Vector search is only as good as the data it queries. There are already dozens of vector search integrations available for Cassandra. With the vector search GA, we are releasing an Azure PowerQuery integration and GCP BigQuery integrations. These integrations are bi-directional: information sent from data lakes such as Azure Fabric and BigQuery to Astra DB can be used as additional context to improve the responses of LLMs. Chat data sent from Astra DB to a data warehouse enables developers to build monitoring systems and business intelligence reports on their AI agents.

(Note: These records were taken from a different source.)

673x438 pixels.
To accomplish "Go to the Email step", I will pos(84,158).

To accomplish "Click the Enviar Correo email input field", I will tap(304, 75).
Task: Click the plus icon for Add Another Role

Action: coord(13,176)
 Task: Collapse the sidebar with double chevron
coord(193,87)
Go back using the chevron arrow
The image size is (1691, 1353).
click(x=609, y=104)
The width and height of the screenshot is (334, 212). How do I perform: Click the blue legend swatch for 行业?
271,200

A growing ecosystem of development help

Business units looking to deploy the newest AI solutions are often held hostage to a lack of data scientists. Generative AI is no exception, but today, developer tools like Langchain have taken the generative AI community by storm. Because of its simple APIs and wide range of integration with different LLMs and datasources, what would have taken months to build now takes a few days. 

CassIO, a library purpose-built to create data abstractions on top of Cassandra, is now officially integrated into Langchain. Advanced features such as Maximal Marginal Relevance drastically improves vector search relevance, a feature that‘s only supported by a handful of vector search databases. Features such as Cassandra prompt templating makes it easy to construct sophisticated prompts to improve LLM answer relevance. VectorStore Memory makes it easy to integrate chat history that spans the entire lifetime of a customer interacting with an LLM. These advanced features are now available via a single line of configuration.